The premiere of the D major overture, given in the city’s Roman Emperor Hotel, was a hit, so much so that it was reviewed as far afield as Dresden, and Schubert later pilfered portions of it for use in other works. Thus a passage from the slow introduction, filled with magically Schubertian modulations, was destined to reappear in the more famous Rosamunde overture, which today introduces many a popular Viennese night, and the bouncing coda found a more distinguished place in the Great C major symphony where, in a grander version, it swings the first movement towards its sensational close.
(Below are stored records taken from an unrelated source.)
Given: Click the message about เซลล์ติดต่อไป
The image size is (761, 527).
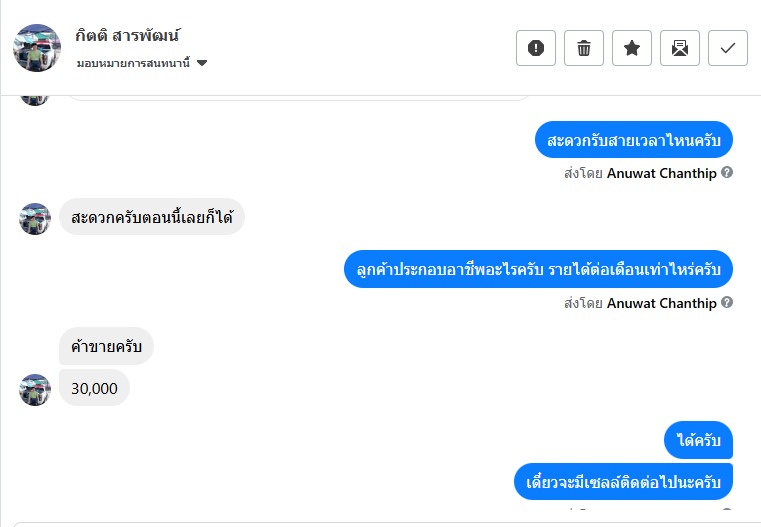Looking at the screenshot, I should coord(623,482).

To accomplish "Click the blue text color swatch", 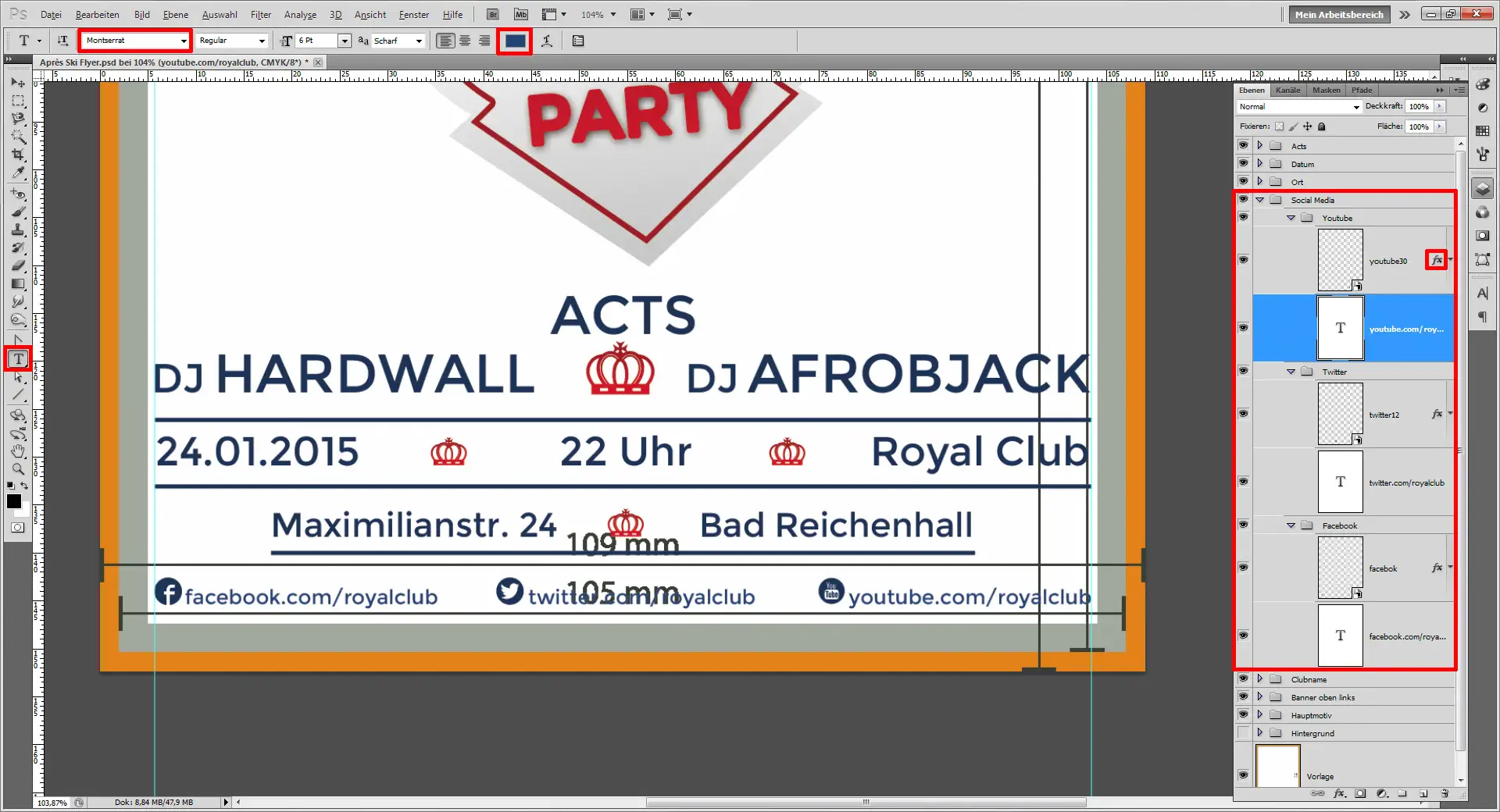I will pos(515,41).
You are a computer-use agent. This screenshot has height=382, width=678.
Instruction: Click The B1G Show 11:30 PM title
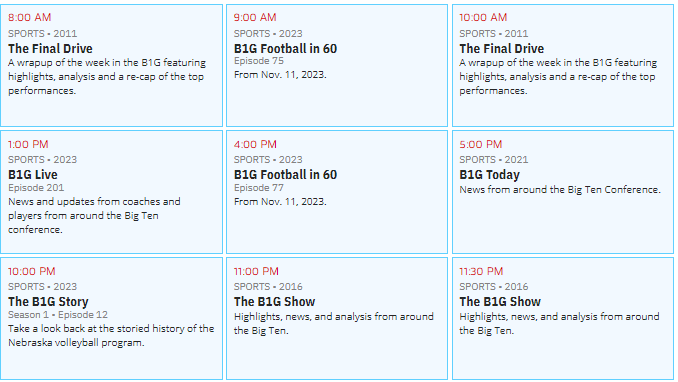click(500, 302)
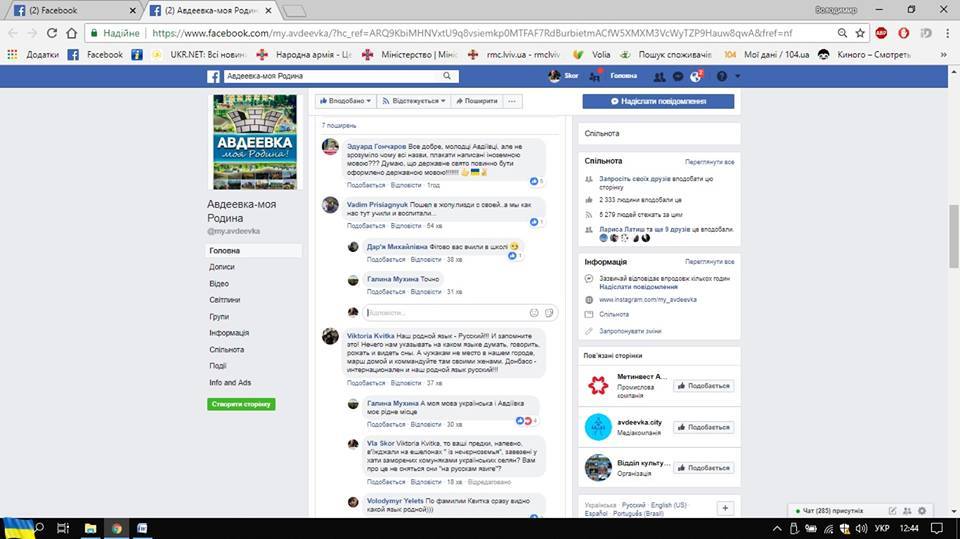Image resolution: width=960 pixels, height=539 pixels.
Task: Switch to the first Facebook browser tab
Action: coord(70,10)
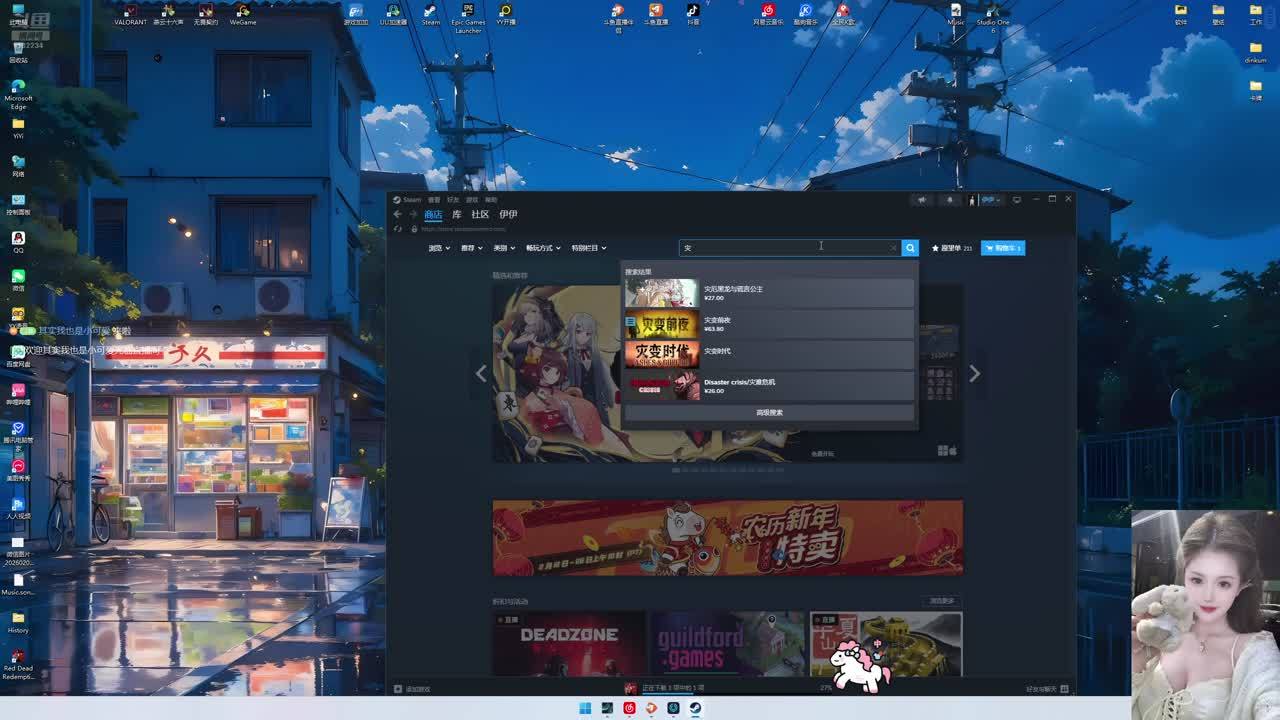The height and width of the screenshot is (720, 1280).
Task: Click the Windows Start button
Action: pos(585,708)
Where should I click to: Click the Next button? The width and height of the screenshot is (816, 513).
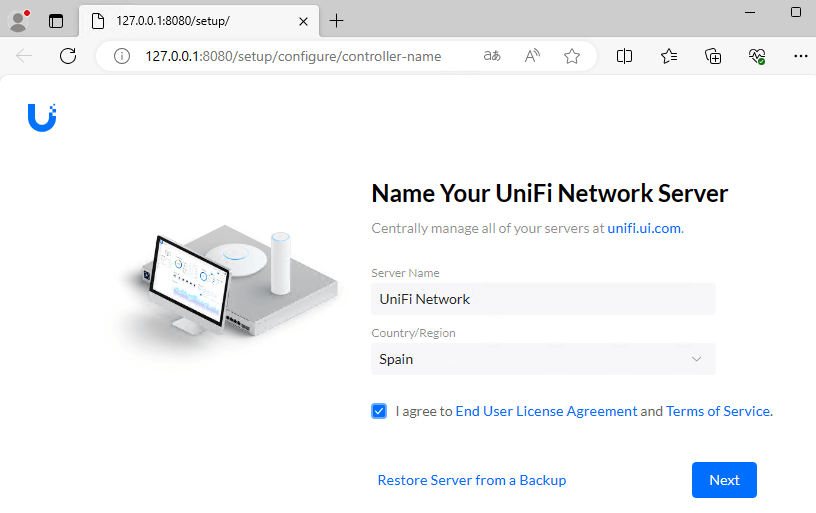(x=724, y=480)
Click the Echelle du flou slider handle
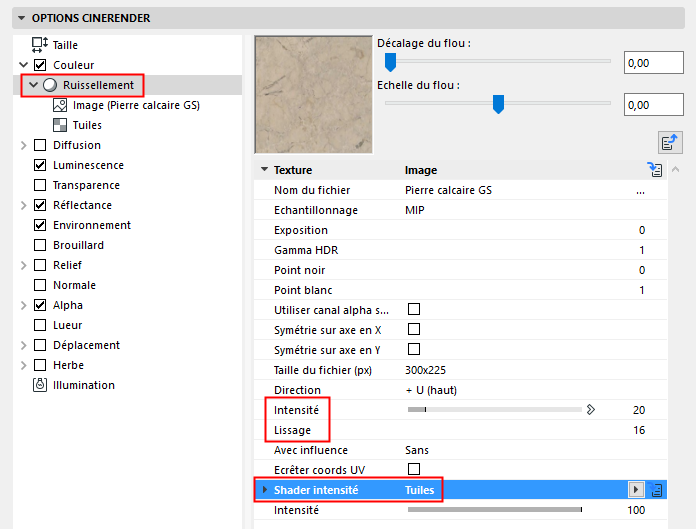 pyautogui.click(x=498, y=103)
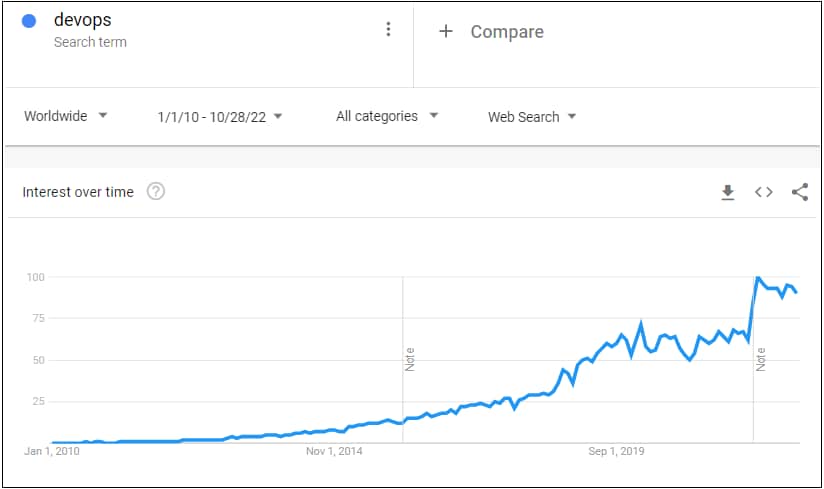The image size is (824, 489).
Task: Open the 1/1/10 - 10/28/22 date range dropdown
Action: pos(220,117)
Between the introduction and coda, the central allegro section brims with the vitality of a quick Viennese march, with foretastes perhaps of the future Strauss family. Yet Rossinian effervescence, and the sparkle of Rossinian woodwind, are not wholly absent, and even a touch of Tancredi may be spotted by listeners with acute ears.
© Conrad Wilson
Wolfgang Amadeus Mozart (1756-1791)
Piano Concerto in A major, K488 (1786)
Allegro
Adagio
Allegro assai
There was a time - not much more than half a century ago - when K488 was one of the few Mozart piano concertos regularly played in Britain. Today it remains a special favourite, adored for the poise and beauty of its first movement, the forlorn expressiveness of its adagio, the inspired prattle of its finale. Composed in tandem with The Marriage of Figaro in 1786, it is the product of one of Mozart’s greatest Viennese years, during which he wrote two other piano concertos, the ‘Prague’ symphony, much fine chamber music and, for a celebration at the palace of Schonbrunn, his pithy operatic send-up entitled The Impresario.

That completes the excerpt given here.